Perkins, who this week launched a major effort, the Platform Integrity Project, to safeguard the language of the GOP’s guiding document, strongly agreed. “We’ve heard this slogan ‘Making America Great Again,’” he told Graham. “But for the United States to be great again, we must first be good morally. We must have a moral foundation. So this platform must address issues like the sanctity of human life to defend the most vulnerable, the family, religious freedom — those things that are fundamental to a strong and prosperous nation.”

He also pointed to 2022 as a perfect example of what can happen when Republicans are “confident in who we are and we can defend the positions we have.” Ultimately, it “expose[s] the weakness in the policy positions of others,” he underscored, and “we win.” “The Democrats are the ones who have the extreme positions,” Perkins reminded everyone. “And when that is exposed, abortion up until the moment of birth at taxpayers’ expense, the American people get it.”

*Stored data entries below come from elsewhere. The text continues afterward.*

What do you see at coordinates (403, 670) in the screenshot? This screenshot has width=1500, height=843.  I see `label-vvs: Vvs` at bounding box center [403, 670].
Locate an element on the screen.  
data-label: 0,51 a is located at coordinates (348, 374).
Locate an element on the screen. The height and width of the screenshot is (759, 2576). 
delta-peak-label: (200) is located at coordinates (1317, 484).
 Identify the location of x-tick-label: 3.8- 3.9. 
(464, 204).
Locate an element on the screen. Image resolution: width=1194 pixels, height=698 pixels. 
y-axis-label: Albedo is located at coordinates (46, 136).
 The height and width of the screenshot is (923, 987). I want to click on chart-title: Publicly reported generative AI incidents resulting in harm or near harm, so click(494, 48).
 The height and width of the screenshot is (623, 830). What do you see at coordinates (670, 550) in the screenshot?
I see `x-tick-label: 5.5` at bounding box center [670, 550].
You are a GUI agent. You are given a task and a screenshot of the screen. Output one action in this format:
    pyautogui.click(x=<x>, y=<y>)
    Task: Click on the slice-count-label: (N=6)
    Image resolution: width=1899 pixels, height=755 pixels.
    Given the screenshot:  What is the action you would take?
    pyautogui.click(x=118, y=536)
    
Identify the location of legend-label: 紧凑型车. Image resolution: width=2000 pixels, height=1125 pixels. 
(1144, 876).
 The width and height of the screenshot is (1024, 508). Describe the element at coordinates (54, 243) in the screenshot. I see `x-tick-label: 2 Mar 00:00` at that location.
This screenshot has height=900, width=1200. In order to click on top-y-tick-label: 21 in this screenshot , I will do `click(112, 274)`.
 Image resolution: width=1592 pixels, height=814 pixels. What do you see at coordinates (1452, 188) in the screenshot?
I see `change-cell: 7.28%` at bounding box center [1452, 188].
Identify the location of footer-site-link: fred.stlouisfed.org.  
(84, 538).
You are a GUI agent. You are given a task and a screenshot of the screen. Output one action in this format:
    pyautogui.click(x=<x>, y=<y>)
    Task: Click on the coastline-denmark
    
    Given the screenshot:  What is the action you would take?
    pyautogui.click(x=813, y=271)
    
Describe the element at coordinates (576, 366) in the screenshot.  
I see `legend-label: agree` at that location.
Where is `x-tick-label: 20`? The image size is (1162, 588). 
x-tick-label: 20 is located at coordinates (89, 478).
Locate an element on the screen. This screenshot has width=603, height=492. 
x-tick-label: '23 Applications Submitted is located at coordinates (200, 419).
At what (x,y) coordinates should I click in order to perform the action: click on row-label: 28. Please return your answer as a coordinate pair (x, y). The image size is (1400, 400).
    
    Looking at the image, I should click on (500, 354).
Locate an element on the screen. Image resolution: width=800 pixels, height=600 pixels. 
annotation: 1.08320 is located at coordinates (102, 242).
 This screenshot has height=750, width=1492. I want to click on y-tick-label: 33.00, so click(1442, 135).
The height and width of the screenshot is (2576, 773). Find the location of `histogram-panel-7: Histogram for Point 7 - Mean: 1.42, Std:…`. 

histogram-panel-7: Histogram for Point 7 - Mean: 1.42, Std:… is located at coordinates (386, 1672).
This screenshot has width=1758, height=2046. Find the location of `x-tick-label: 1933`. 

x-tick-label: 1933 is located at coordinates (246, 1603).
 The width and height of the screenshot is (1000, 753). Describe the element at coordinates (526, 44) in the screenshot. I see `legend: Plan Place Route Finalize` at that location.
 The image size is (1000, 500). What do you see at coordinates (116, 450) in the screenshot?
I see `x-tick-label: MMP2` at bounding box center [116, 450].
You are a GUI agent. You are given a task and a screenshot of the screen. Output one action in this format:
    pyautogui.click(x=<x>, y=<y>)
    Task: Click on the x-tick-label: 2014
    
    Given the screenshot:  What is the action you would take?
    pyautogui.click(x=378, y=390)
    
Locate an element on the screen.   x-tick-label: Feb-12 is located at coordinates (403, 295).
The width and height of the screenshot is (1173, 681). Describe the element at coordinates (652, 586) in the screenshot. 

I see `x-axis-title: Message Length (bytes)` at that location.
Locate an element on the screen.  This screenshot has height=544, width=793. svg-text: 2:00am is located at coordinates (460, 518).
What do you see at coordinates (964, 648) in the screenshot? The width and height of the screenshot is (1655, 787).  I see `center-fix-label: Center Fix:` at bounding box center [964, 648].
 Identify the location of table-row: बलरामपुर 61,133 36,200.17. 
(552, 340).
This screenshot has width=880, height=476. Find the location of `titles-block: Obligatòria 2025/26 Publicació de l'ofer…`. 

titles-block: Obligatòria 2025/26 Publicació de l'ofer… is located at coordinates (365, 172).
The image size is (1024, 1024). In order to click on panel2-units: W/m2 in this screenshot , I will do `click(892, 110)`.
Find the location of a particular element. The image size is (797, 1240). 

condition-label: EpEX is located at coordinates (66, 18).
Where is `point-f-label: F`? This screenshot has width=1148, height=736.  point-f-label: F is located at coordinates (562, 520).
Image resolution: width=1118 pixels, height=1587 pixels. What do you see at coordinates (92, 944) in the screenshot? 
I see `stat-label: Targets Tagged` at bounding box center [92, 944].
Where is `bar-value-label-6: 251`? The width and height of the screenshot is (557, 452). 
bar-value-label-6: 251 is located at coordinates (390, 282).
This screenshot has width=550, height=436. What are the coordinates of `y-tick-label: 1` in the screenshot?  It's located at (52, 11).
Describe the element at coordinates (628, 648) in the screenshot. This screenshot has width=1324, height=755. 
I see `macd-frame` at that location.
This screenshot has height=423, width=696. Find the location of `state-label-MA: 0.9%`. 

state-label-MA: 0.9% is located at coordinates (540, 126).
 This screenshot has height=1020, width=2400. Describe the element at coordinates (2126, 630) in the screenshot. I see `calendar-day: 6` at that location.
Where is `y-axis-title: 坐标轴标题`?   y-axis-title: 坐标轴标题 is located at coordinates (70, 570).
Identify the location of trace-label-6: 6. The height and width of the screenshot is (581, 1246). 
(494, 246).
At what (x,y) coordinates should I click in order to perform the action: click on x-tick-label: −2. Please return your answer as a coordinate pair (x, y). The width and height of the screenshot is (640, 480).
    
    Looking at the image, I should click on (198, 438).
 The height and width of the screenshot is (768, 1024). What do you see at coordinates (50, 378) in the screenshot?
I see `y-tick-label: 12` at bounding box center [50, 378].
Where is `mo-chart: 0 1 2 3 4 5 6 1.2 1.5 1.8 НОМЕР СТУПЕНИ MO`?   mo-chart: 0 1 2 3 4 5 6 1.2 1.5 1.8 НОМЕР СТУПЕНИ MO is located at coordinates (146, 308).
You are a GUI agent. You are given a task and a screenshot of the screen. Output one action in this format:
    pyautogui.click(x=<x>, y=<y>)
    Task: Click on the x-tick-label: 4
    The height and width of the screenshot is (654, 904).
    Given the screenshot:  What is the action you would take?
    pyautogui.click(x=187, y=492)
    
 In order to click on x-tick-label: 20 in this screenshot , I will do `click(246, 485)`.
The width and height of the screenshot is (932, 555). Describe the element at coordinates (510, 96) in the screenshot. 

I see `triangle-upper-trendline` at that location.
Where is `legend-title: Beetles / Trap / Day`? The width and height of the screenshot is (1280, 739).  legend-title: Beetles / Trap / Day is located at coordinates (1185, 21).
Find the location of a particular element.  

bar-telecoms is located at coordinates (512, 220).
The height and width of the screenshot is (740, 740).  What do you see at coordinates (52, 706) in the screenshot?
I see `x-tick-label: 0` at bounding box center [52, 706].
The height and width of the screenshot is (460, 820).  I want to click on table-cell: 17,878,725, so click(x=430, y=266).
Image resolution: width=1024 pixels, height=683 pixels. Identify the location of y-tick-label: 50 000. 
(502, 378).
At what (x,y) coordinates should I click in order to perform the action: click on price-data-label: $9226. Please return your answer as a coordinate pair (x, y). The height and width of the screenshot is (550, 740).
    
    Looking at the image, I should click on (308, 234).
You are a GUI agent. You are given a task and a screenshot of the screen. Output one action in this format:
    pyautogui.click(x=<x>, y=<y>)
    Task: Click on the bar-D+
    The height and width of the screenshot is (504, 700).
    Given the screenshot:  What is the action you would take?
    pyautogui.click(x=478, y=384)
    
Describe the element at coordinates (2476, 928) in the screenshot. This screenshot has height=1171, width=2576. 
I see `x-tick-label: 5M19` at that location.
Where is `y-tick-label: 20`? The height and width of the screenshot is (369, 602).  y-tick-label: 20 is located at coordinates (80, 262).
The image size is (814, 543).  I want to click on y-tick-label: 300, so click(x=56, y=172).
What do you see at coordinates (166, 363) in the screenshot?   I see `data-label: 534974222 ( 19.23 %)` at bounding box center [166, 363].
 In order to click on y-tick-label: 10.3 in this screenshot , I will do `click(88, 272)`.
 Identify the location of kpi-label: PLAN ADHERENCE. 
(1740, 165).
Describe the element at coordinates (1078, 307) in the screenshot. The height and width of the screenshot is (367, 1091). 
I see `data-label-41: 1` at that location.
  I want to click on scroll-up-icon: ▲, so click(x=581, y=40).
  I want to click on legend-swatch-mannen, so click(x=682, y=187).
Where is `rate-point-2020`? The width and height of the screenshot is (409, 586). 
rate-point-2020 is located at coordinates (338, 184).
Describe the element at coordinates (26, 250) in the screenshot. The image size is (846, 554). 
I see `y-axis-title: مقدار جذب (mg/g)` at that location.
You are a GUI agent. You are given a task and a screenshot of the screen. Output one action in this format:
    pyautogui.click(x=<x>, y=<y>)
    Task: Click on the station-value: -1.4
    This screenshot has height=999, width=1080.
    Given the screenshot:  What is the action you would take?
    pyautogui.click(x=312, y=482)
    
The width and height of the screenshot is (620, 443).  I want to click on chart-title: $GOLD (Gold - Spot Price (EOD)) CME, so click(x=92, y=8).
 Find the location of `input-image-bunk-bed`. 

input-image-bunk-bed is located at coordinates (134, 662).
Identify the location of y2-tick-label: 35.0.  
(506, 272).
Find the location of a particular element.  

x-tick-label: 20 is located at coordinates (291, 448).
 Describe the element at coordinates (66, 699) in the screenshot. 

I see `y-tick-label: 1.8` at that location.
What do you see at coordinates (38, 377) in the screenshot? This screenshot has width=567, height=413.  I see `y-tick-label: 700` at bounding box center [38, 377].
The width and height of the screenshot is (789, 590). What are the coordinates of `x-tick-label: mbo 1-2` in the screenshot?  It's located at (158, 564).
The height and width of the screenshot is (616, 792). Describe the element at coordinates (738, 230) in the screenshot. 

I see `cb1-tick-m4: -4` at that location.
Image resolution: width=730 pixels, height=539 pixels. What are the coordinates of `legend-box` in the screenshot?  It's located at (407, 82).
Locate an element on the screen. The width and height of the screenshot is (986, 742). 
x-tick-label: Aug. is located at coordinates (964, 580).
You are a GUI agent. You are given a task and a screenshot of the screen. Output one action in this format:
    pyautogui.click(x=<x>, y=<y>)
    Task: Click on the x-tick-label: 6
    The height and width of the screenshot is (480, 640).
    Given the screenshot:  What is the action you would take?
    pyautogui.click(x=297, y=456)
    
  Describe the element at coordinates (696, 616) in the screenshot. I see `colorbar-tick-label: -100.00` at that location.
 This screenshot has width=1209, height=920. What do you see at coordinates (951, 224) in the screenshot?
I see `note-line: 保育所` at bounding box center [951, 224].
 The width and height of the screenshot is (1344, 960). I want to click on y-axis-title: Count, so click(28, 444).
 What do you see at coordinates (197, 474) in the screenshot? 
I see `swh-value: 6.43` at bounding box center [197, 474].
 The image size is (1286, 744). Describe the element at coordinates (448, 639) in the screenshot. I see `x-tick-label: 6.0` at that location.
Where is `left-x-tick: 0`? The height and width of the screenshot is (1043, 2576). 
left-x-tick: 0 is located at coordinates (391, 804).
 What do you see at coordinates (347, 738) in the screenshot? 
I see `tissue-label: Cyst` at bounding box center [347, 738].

Another thing to remember, Graham emphasized, is that this will never be “just a states’ rights issue.” For one, the Left doesn’t treat it that way. “The Democratic Party is hell-bent on nationalizing the abortion issue [by] shutting down every pro-life law in every state, federalizing abortion rights so that you can have an abortion. Literally, late-term abortions will be legal. There’ll be no limits. All the exceptions consume the rule there. They want to create a national law allowing abortion-on-demand in all 50 states up to the moment of birth.”

Exactly, Perkins said. “So just so people are clear on this, it is only one party and an element of one party talking about this being strictly a state issue.” And it’s important for Americans to know, Graham chimed in, “Democrats are saying they want to [not only codify] Roe. … They go well beyond that. The law they introduced — we voted on it — goes well beyond what the Roe standard was. What are we trying to do?” he asked. “We’re trying to take it from the courts to elected officials.” But that includes elected federal officials, Graham argued.

“I support President Trump,” the senator said. “I want him to win. I’m going to help him [by doing] everything I can. He believes this is a states’ rights issue. He talks about the downside, the [horror] of late-term abortions. What I think we should be doing is saying, ‘Yes, it is a state issue, but it’s also about the child itself.’ So what I want to do is not change our platform,” which carves out specific roles for Congress in defending life. “If we change our platform and we buy into the narrative [that] being pro-life is bad politics … we’re going to be net losers, because the people who believe like we do are going to abandon us because we’ve abandoned what makes us different.”

Suzanne Bowdey serves as editorial director and senior writer at The Washington Stand.